A quasi un anno dall’incidente aereo costato la vita a 72 persone in Nepal, i risultati di una commissione d’inchiesta governativa indicano che fu un errore dei piloti a causare lo schianto di un Atr72 operato dalla compagnia privata Yeti Airlines il 15 gennaio scorso. L’aereo precipitò poco prima dell’atterraggio a Pokhara, rinomata destinazione turistica sull’Himalaya, provocando la morte di tutte le persone a bordo, inclusi due bambini, quattro membri dell’equipaggio e 15 stranieri.

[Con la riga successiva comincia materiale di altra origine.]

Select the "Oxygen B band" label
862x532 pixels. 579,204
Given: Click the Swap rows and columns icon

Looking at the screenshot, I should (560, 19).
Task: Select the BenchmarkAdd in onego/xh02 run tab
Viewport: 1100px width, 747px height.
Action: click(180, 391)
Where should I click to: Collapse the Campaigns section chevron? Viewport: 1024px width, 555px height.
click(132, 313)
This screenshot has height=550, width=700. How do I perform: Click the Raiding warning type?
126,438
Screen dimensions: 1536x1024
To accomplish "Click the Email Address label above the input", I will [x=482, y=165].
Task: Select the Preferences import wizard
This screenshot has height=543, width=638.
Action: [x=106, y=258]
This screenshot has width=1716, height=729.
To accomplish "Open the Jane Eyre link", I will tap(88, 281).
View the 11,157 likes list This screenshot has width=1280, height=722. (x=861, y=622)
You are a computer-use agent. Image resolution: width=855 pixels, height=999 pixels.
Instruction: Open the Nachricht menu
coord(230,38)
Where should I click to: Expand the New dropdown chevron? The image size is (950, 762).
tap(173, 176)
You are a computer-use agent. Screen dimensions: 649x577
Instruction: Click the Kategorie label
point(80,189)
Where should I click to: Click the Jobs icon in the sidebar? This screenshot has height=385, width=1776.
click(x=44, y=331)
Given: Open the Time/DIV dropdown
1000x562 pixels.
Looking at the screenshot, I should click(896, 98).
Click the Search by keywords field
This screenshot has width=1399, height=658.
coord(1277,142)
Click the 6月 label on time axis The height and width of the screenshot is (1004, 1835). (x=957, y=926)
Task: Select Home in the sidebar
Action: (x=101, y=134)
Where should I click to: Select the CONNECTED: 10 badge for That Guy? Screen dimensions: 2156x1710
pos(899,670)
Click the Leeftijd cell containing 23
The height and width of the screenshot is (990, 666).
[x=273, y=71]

I piloti provocarono l’interruzione dell’energia elettrica all’interno dell’aereo. Secondo Didak Prasad Bastola, ingegnere aeronautico e membro della commissione d’inchiesta, a causa della carenza di procedure operative standard e della scarsa conoscenza del velivolo, i piloti avevano utilizzato le leve di comando che controllano l’energia invece di quelle dei deflettori delle ali. Un intervento, questo, che ha portato il motore a girare al minimo e a non produrre più spinta. L’aereo ha continuato a volare per 49 secondi prima di schiantarsi al suolo.
Si è trattato del peggior disastro aereo in Nepal dal 1992, quando un A300 della Pakistan International Airlines precipitò su una collina nei pressi di Katmandu, uccidendo tutte le 167 persone a bordo.